== SUPPLIED RECORDS ==
# # # #
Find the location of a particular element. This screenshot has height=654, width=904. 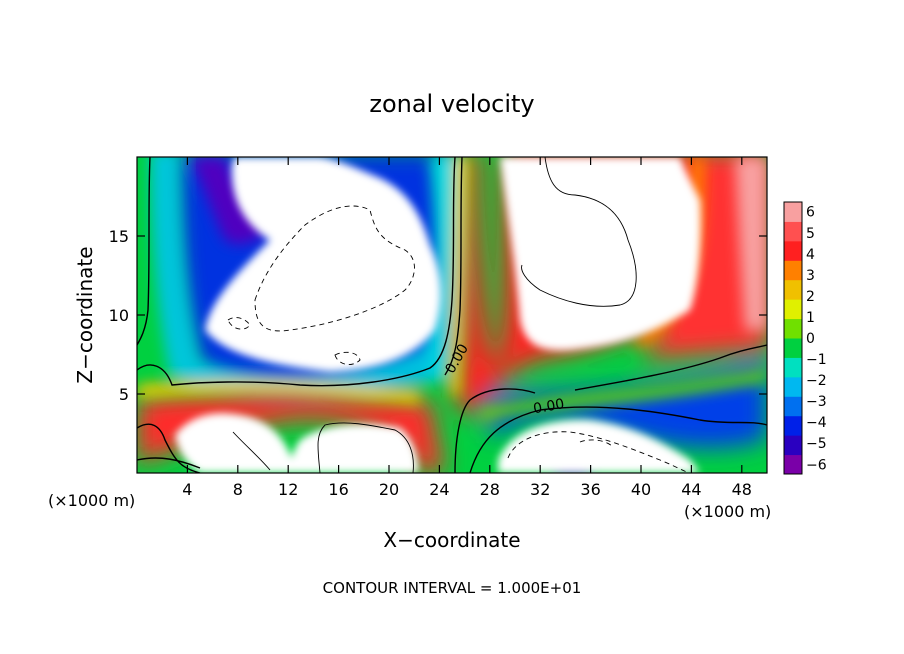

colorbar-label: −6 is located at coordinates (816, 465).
# # # #
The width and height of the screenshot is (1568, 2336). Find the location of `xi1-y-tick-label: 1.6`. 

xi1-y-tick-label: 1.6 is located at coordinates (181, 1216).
# # # #
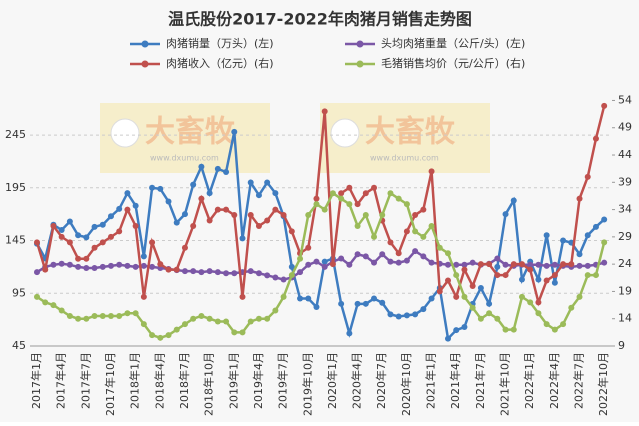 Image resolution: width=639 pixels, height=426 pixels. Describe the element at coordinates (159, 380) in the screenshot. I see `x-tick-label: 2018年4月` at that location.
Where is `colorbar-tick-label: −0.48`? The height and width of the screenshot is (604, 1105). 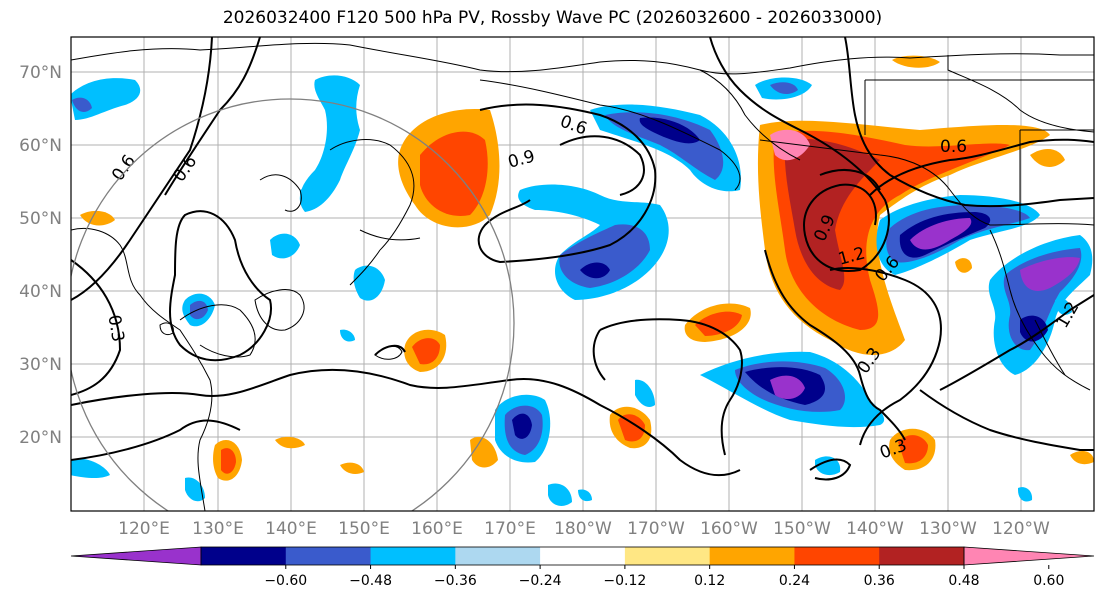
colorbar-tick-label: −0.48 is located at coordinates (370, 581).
# # # #
== DIRECTIONS FOR THIS TASK ==
Retype the material from the line containing "Find the location of a" up to and including the line containing "colorbar-label: −6 is". Leave the pictures out.

== ANSWER TO THE EXERCISE ==
Find the location of a particular element. This screenshot has height=654, width=904. 

colorbar-label: −6 is located at coordinates (816, 465).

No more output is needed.